Stored data:
----
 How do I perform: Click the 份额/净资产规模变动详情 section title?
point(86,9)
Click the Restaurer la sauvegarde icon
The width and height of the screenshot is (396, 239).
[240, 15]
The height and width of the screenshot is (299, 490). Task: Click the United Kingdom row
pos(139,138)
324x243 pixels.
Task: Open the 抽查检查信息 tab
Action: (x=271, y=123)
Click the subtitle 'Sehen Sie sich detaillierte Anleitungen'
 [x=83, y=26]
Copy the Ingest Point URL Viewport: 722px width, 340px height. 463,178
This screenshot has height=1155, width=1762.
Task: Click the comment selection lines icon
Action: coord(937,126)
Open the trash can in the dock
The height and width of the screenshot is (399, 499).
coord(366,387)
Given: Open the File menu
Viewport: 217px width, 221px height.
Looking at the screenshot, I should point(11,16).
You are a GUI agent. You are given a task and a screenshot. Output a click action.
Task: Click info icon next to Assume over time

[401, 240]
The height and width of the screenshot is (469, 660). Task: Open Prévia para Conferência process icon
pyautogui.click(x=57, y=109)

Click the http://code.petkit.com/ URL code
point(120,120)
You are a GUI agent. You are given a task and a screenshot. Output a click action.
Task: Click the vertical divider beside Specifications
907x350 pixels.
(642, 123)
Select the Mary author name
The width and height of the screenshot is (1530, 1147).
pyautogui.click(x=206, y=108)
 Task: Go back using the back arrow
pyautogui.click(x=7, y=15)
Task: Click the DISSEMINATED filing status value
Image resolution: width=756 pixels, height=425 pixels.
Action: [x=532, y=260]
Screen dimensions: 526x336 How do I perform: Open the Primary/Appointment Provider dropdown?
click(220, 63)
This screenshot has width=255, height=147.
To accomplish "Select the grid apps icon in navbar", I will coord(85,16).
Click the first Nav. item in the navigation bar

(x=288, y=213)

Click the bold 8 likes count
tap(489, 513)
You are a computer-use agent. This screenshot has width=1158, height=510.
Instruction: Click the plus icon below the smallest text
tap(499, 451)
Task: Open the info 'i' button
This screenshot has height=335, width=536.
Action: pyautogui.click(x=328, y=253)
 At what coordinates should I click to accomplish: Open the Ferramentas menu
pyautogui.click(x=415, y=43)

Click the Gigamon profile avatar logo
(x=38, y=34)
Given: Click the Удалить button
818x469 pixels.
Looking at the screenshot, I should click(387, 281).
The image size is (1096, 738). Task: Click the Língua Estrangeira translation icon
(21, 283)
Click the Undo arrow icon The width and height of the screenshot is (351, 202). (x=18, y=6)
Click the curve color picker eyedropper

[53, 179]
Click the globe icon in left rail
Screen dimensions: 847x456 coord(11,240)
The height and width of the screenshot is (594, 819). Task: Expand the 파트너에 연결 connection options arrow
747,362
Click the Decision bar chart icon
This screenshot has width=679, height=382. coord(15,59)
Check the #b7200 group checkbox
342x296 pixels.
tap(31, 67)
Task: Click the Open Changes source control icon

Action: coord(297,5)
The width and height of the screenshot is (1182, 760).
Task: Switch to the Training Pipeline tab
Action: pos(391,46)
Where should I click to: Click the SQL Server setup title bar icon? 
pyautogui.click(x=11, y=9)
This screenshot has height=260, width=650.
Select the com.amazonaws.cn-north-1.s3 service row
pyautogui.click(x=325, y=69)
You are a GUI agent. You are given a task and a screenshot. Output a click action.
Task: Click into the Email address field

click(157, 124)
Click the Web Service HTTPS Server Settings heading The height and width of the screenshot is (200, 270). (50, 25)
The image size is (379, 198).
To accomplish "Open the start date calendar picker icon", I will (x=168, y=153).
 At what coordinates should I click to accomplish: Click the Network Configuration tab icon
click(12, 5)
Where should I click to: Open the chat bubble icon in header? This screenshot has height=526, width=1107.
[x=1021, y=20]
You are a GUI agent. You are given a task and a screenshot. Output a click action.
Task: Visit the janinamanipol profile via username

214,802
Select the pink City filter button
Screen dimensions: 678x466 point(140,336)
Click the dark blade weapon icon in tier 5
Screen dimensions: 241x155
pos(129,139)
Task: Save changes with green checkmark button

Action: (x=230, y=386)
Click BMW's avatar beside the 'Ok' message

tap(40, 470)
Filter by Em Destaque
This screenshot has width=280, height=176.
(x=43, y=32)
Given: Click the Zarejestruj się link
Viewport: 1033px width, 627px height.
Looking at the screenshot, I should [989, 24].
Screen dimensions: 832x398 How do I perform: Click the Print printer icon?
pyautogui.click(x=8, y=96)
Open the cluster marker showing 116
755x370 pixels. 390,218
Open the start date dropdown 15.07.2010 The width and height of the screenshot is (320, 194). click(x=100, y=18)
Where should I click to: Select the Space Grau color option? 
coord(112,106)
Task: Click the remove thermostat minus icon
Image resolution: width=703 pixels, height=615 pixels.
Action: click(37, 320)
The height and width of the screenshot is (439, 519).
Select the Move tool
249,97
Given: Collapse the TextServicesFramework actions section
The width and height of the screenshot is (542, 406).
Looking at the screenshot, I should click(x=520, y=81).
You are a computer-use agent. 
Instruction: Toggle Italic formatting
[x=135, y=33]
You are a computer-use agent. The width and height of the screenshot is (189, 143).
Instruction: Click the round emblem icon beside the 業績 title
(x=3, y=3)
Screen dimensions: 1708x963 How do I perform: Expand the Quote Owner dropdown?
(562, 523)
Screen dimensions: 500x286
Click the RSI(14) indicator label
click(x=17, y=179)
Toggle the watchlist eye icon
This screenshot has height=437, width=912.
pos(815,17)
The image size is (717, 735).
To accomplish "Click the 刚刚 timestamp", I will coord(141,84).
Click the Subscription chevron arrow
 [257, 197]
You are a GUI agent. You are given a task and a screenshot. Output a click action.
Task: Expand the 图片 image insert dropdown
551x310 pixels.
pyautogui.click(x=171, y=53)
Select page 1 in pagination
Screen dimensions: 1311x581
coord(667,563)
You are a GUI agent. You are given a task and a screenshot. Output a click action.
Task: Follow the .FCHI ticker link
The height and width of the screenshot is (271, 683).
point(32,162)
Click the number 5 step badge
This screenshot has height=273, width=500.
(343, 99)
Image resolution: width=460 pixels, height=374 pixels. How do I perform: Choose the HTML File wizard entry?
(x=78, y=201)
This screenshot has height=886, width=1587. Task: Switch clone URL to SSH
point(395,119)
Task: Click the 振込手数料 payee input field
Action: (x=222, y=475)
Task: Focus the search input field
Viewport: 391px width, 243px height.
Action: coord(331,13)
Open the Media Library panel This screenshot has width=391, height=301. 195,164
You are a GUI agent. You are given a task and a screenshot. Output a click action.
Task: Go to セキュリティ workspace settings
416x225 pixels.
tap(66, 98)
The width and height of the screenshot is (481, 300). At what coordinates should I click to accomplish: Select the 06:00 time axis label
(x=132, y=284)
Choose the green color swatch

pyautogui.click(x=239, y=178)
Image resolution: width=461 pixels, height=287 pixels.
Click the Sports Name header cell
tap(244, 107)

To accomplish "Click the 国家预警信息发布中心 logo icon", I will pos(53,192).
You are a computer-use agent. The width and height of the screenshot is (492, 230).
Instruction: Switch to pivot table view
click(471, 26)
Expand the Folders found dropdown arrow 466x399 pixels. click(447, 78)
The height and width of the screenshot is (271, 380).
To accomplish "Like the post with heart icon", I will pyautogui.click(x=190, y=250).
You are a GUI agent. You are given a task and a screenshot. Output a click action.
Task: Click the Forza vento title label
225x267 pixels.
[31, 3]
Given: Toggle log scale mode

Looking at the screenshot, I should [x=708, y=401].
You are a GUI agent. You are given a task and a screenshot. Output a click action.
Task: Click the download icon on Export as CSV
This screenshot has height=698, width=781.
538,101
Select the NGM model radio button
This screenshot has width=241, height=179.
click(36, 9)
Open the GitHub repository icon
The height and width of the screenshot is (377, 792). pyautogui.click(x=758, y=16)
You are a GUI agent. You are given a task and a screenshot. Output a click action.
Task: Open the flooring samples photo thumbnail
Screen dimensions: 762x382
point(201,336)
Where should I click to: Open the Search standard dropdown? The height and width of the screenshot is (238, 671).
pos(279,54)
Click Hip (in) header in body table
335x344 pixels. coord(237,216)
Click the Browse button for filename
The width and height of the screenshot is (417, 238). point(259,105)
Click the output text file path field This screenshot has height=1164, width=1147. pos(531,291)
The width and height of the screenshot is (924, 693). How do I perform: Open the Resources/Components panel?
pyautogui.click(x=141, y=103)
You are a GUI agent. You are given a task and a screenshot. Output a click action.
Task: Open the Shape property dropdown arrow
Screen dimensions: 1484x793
----
ASSIGNMENT: Write down again the exact lines running from the beginning of the data to the line containing "You are a computer-use agent. This", with both ends included.

EXERCISE ANSWER:
 How do I perform: Click the 份额/净资产规模变动详情 section title?
point(86,9)
Click the Restaurer la sauvegarde icon
The width and height of the screenshot is (396, 239).
[240, 15]
The height and width of the screenshot is (299, 490). Task: Click the United Kingdom row
pos(139,138)
324x243 pixels.
Task: Open the 抽查检查信息 tab
Action: (x=271, y=123)
Click the subtitle 'Sehen Sie sich detaillierte Anleitungen'
 [x=83, y=26]
Copy the Ingest Point URL Viewport: 722px width, 340px height. 463,178
This screenshot has height=1155, width=1762.
Task: Click the comment selection lines icon
Action: coord(937,126)
Open the trash can in the dock
The height and width of the screenshot is (399, 499).
coord(366,387)
Given: Open the File menu
Viewport: 217px width, 221px height.
Looking at the screenshot, I should point(11,16).
You are a GUI agent. You are given a task and a screenshot. Output a click action.
Task: Click info icon next to Assume over time

[401, 240]
The height and width of the screenshot is (469, 660). Task: Open Prévia para Conferência process icon
pyautogui.click(x=57, y=109)

Click the http://code.petkit.com/ URL code
point(120,120)
You are a GUI agent. You are given a task and a screenshot. Output a click action.
Task: Click the vertical divider beside Specifications
907x350 pixels.
(642, 123)
Select the Mary author name
The width and height of the screenshot is (1530, 1147).
pyautogui.click(x=206, y=108)
 Task: Go back using the back arrow
pyautogui.click(x=7, y=15)
Task: Click the DISSEMINATED filing status value
Image resolution: width=756 pixels, height=425 pixels.
Action: [x=532, y=260]
Screen dimensions: 526x336 How do I perform: Open the Primary/Appointment Provider dropdown?
click(220, 63)
This screenshot has width=255, height=147.
To accomplish "Select the grid apps icon in navbar", I will coord(85,16).
Click the first Nav. item in the navigation bar

(x=288, y=213)

Click the bold 8 likes count
tap(489, 513)
You are a computer-use agent. This screenshot has width=1158, height=510.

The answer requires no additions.